Vers le mois de Mars 218, Hannibal lève le camp et se dirige vers le territoire romain.

La distance à parcourir à pied est immense : il faut traverser le nord de l’Espagne, franchir la chaine des Pyrénées, longer la Cote d’Azur – tout en traversant le Rhône – et enfin atteindre l’Italie. Parcourir une telle distance avec une aussi grande armée et des éléphants et ce en terrain hostile et malgré les intempéries exigent des qualités organisationnelles et de meneur d’hommes hors-pair.

Pendant de longs mois, les hommes d’Hannibal vont progressivement triompher de chacun de ces différents obstacles. Néanmoins, ils subissent de très lourdes pertes : il y a les attaques de tribus tout au long du parcours, les conditions climatiques, les morts par épuisements, la maladie, le manque d’eau et de nourriture ravagent la troupe sans compter les désertions (Hannibal perd environ 60 000 homes).

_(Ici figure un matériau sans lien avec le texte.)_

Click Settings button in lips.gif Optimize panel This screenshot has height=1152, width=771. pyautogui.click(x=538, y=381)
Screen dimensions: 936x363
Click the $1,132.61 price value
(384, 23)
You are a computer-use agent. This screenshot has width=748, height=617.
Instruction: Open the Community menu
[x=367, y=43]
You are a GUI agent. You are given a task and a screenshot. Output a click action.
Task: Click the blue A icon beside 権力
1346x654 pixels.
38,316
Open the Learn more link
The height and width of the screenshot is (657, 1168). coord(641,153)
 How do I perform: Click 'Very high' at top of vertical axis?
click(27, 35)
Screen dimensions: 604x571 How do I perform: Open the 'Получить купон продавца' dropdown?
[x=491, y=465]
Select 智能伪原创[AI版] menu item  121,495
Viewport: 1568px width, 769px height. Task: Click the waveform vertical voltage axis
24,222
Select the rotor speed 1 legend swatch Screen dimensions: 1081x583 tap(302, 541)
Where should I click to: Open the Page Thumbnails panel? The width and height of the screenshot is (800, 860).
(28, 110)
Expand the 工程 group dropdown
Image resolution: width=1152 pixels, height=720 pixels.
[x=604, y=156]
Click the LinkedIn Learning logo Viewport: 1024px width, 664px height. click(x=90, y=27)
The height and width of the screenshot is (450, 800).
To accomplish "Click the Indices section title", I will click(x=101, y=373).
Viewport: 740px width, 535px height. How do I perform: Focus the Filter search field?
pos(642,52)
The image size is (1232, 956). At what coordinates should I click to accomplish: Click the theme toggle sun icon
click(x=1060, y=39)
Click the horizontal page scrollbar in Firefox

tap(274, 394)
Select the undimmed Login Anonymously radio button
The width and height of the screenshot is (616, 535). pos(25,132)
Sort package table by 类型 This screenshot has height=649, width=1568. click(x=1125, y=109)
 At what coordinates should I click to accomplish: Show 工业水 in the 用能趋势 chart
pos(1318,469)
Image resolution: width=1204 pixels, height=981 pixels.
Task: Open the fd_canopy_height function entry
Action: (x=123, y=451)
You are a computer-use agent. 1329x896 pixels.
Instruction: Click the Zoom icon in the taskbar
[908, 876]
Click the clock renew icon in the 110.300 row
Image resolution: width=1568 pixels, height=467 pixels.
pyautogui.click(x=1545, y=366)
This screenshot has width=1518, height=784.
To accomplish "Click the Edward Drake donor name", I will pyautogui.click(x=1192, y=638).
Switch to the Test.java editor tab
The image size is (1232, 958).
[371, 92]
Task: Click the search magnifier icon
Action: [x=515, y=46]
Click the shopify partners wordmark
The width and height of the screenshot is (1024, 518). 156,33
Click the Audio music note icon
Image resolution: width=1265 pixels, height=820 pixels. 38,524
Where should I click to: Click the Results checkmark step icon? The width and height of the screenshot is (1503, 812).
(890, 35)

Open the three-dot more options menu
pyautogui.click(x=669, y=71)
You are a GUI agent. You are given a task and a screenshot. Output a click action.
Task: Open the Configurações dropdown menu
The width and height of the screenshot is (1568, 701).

Il devient alors clair que seuls les plus robustes – ou les plus chanceux – pourront arriver en Italie. Après six mois de marche, Hannibal arrive aux portes de l’Italie. La logique voudrait qu’il continue de longer la Cote d’Azur mais il faut pour cela prendre une à une les différentes villes contrôlées par les romains et leurs alliés (et notamment Marseille).

Du fait de la fortification de ces villes et de leurs capacités à tenir un long siège, Hannibal estime qu’il ne peut pas se permettre une guerre de position. Il opte alors pour une stratégie d’évitement particulièrement audacieuse pour l’époque : franchir les Alpes.

A l’époque, seules quelques tribus pouvaient parcourir un tel chemin. Or, Hannibal va les franchir avec une armée de 40 000 hommes et des éléphants. De surcroit nous sommes en Hiver. Mais malgré toutes ces difficultés, Hannibal décide de forcer le passage malgré tout.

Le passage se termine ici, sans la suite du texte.